Appendix A to 10 CFR Part 50, GDC 20, Protection system functions, states that the protection system shall be designed (1) to initiate automatically the operation of appropriate systems including the reactivity control systems, to assure that specified acceptable fuel design limits are not exceeded as a result of anticipated operational occurrences and (2) to sense accident conditions and to initiate the operation of systems and components important to safety.

The following are the specific NRC guidance documents applicable to the NRC staffs evaluation of the Vogtle OLM program:

NUREG-0800, Standard Review Plan for the Review of Safety Analysis Reports for Nuclear Power Plants: LWR [Light Water Reactor] Edition, Branch Technical Position (BTP) 7-12, Guidance on Establishing and Maintaining Instrument Setpoints, Revision 6, (ML16019A200)

Regulatory Guide (RG) 1.105, Revision 4, Setpoints for Safety-Related Instrumentation, (ML20330A329), February 2021. This RG describes an approach that is acceptable to the NRC staff to meet regulatory requirements to ensure that:

(a) setpoints for safety-related instrumentation are established to protect nuclear power plant safety and analytical limits, and (b) the maintenance of instrument channels implementing these setpoints ensures they are functioning as required, consistent with the plant technical specifications (TS).
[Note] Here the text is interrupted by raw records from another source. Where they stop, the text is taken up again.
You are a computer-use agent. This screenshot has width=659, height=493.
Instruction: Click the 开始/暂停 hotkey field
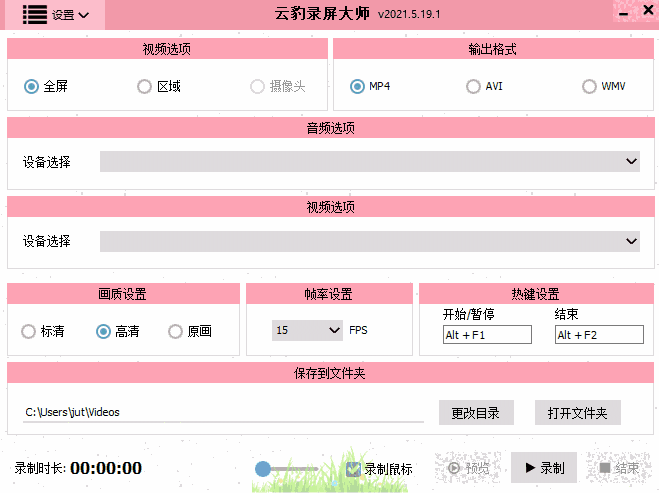tap(487, 335)
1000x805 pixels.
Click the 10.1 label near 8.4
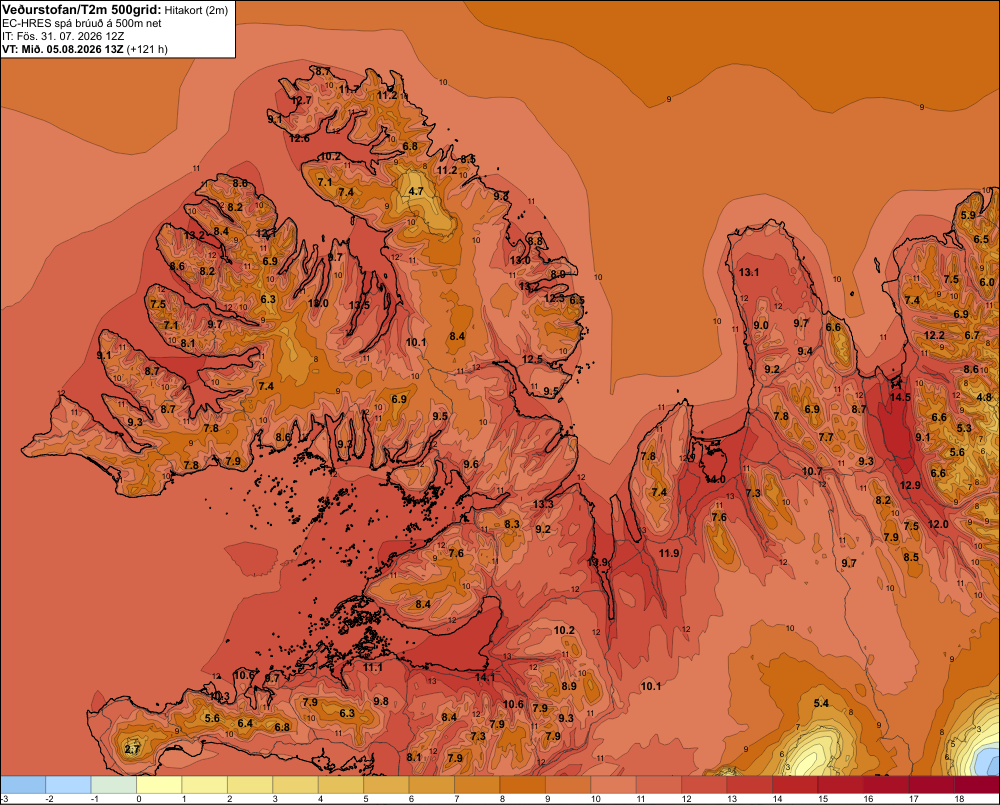coord(416,343)
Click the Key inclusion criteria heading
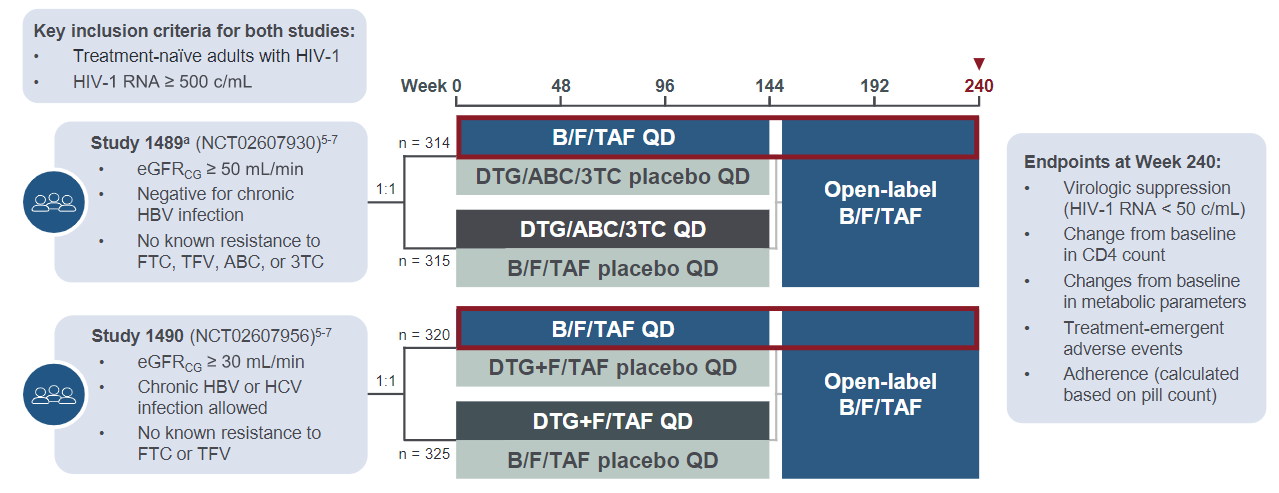Screen dimensions: 1279x493 [x=194, y=30]
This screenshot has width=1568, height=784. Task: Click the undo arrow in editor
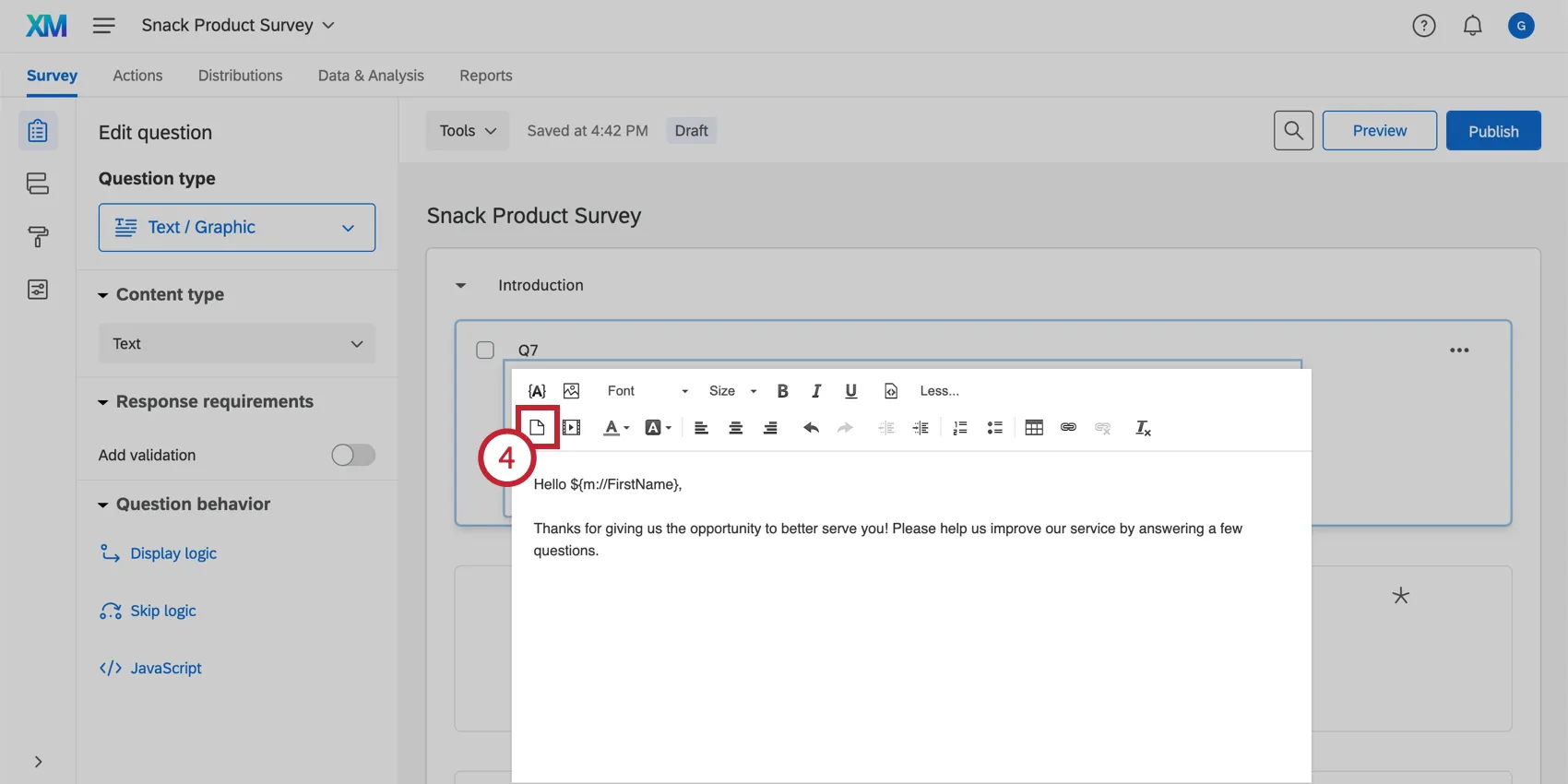[x=811, y=428]
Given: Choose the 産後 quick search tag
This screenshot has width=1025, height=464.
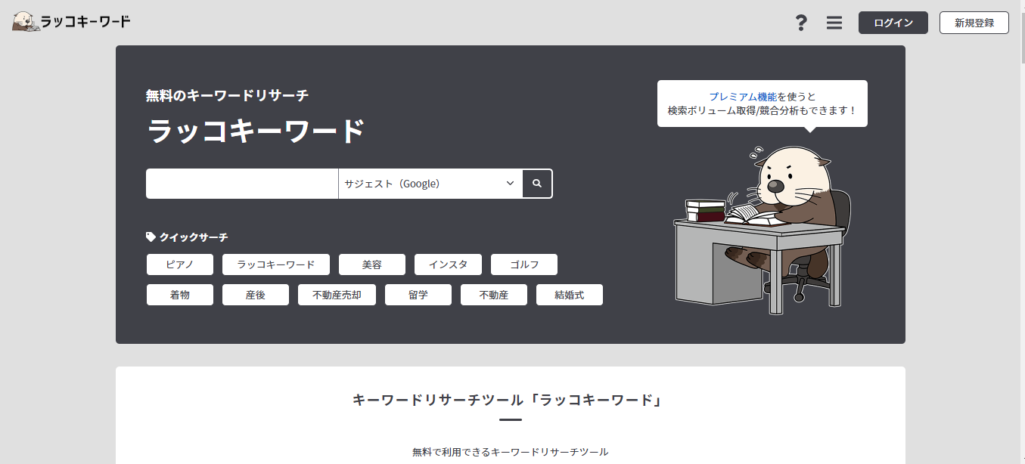Looking at the screenshot, I should point(255,295).

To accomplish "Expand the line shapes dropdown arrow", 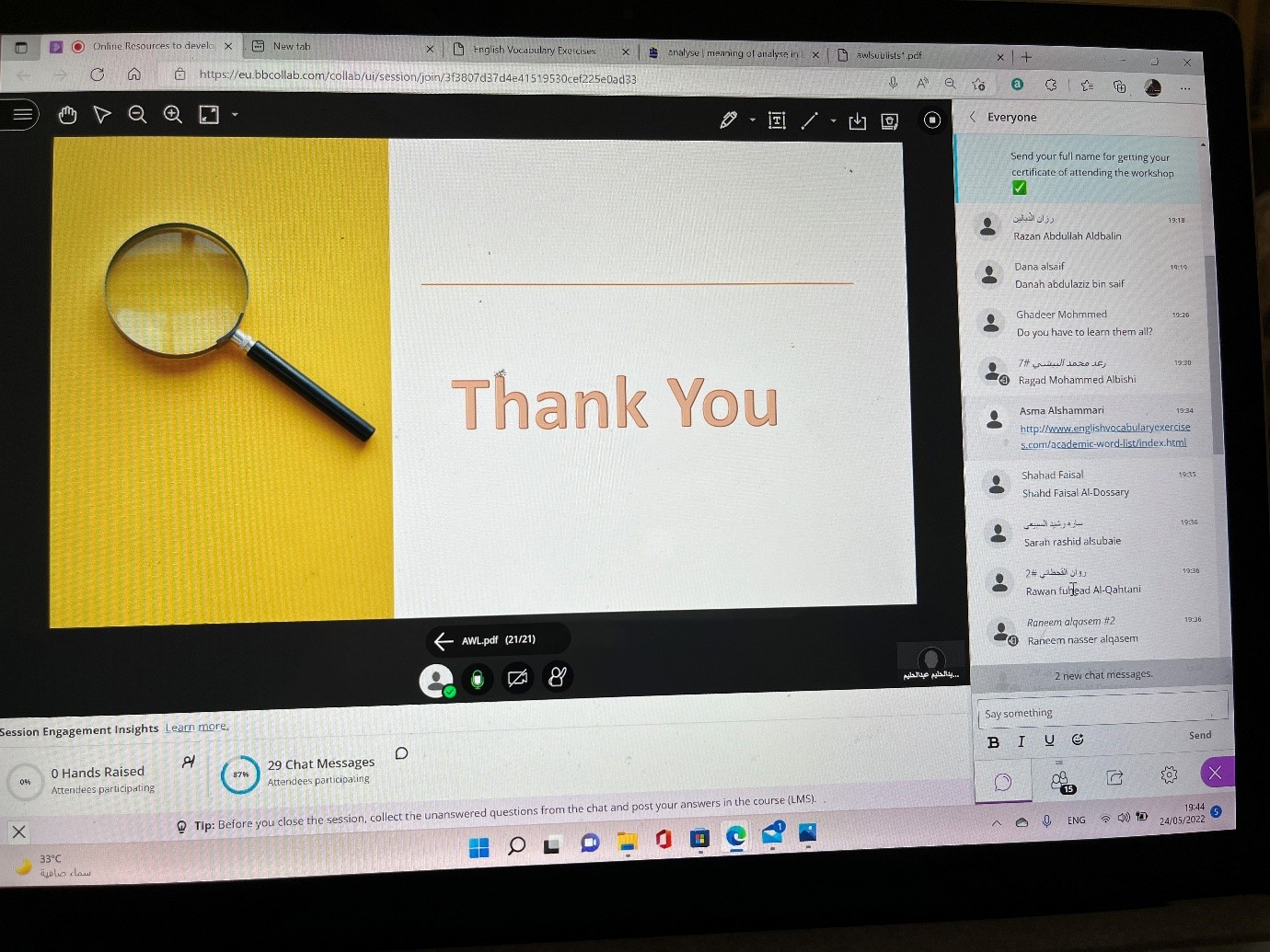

This RG endorses American National Standards Institute (ANSI)/International Society of Automation (ISA) Standard 67.04.01-2018, Setpoints for Nuclear Safety-Related Instrumentation. Among other things, the ANSI/ISA 67.04.01 standard provides criteria for assessing the performance of safety related instrument channels to ensure they remain capable of achieving their required safety functions in a reliable manner. This performance monitoring process requires the establishment of acceptable As-Found tolerance limits used to check whether an instrument channel is functioning as required, and the establishment of acceptable As-Left tolerance limits used to establish the maximum allowed deviation from the desired setpoint of the instrument channel and still be considered as within calibration.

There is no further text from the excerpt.